** HOW TO COMPLETE THIS TASK **
Wherever pictures appear in the listing below, leave them out, and copy exactly, and only, everything from the line with "537x368 pixels. At" down to the line with "This screenshot has width=237, height=234.".

** DATASET RECORDS **
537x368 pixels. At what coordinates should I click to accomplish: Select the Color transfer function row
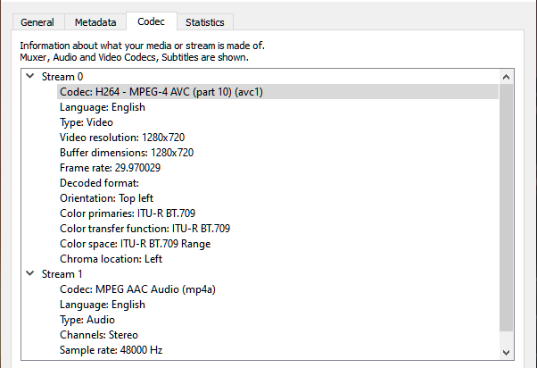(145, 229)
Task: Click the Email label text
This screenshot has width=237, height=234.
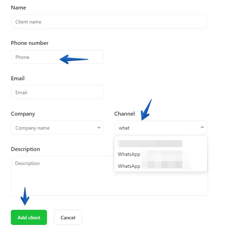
...
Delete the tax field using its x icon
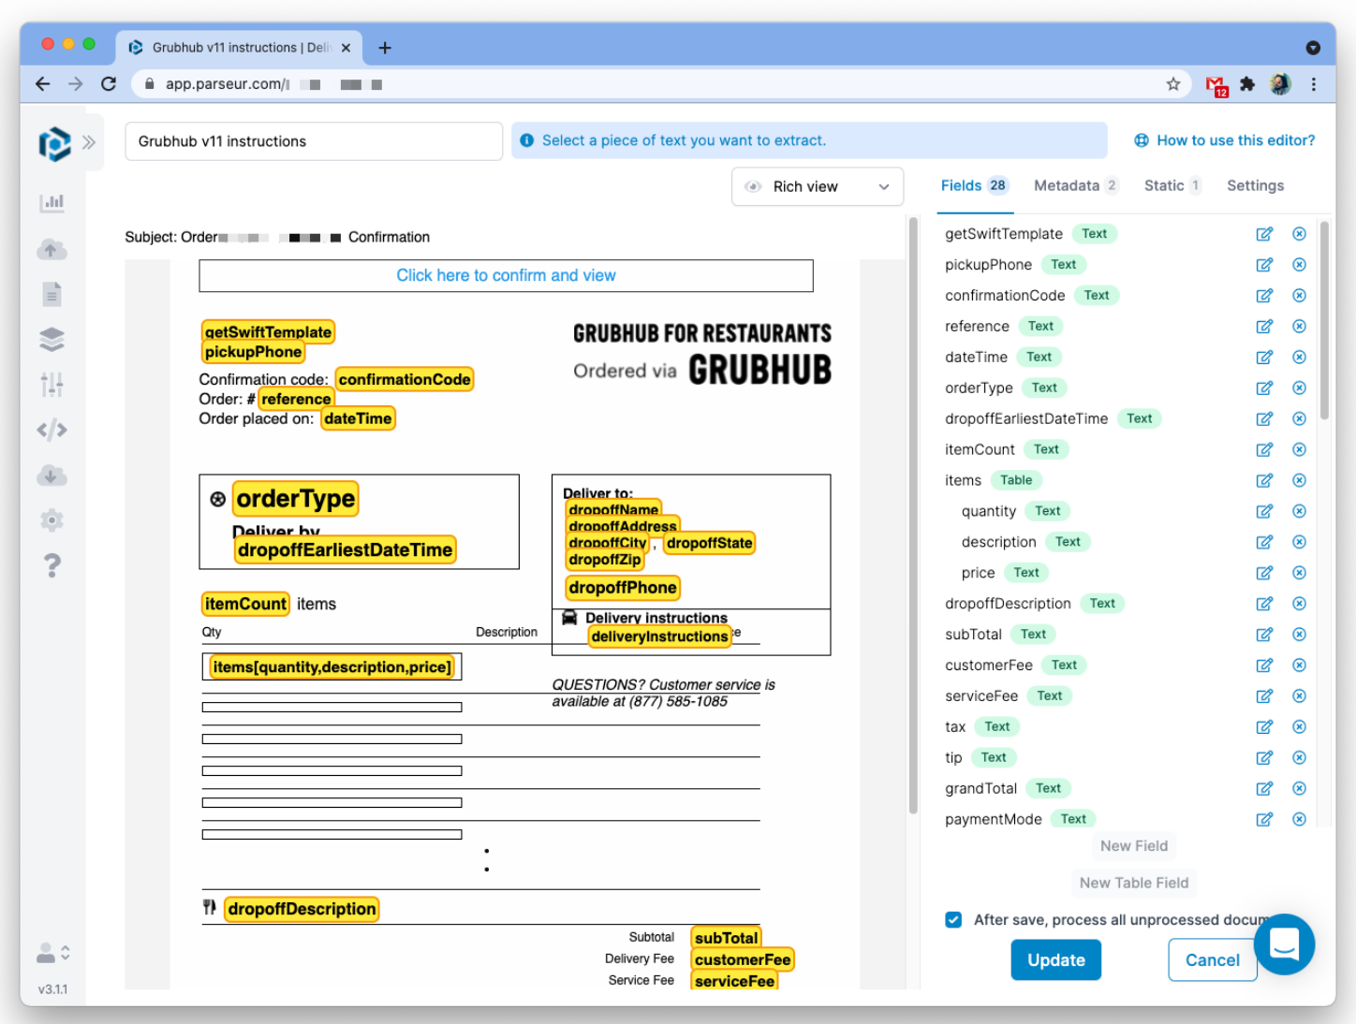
==
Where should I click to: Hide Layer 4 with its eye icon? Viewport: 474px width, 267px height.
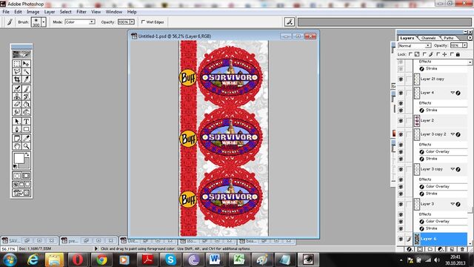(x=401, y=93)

** WRITTEN SOLUTION **
537x368 pixels. At what coordinates should I click to accomplish: Select the Color transfer function row
(145, 229)
Task: Click the Email label text
This screenshot has width=237, height=234.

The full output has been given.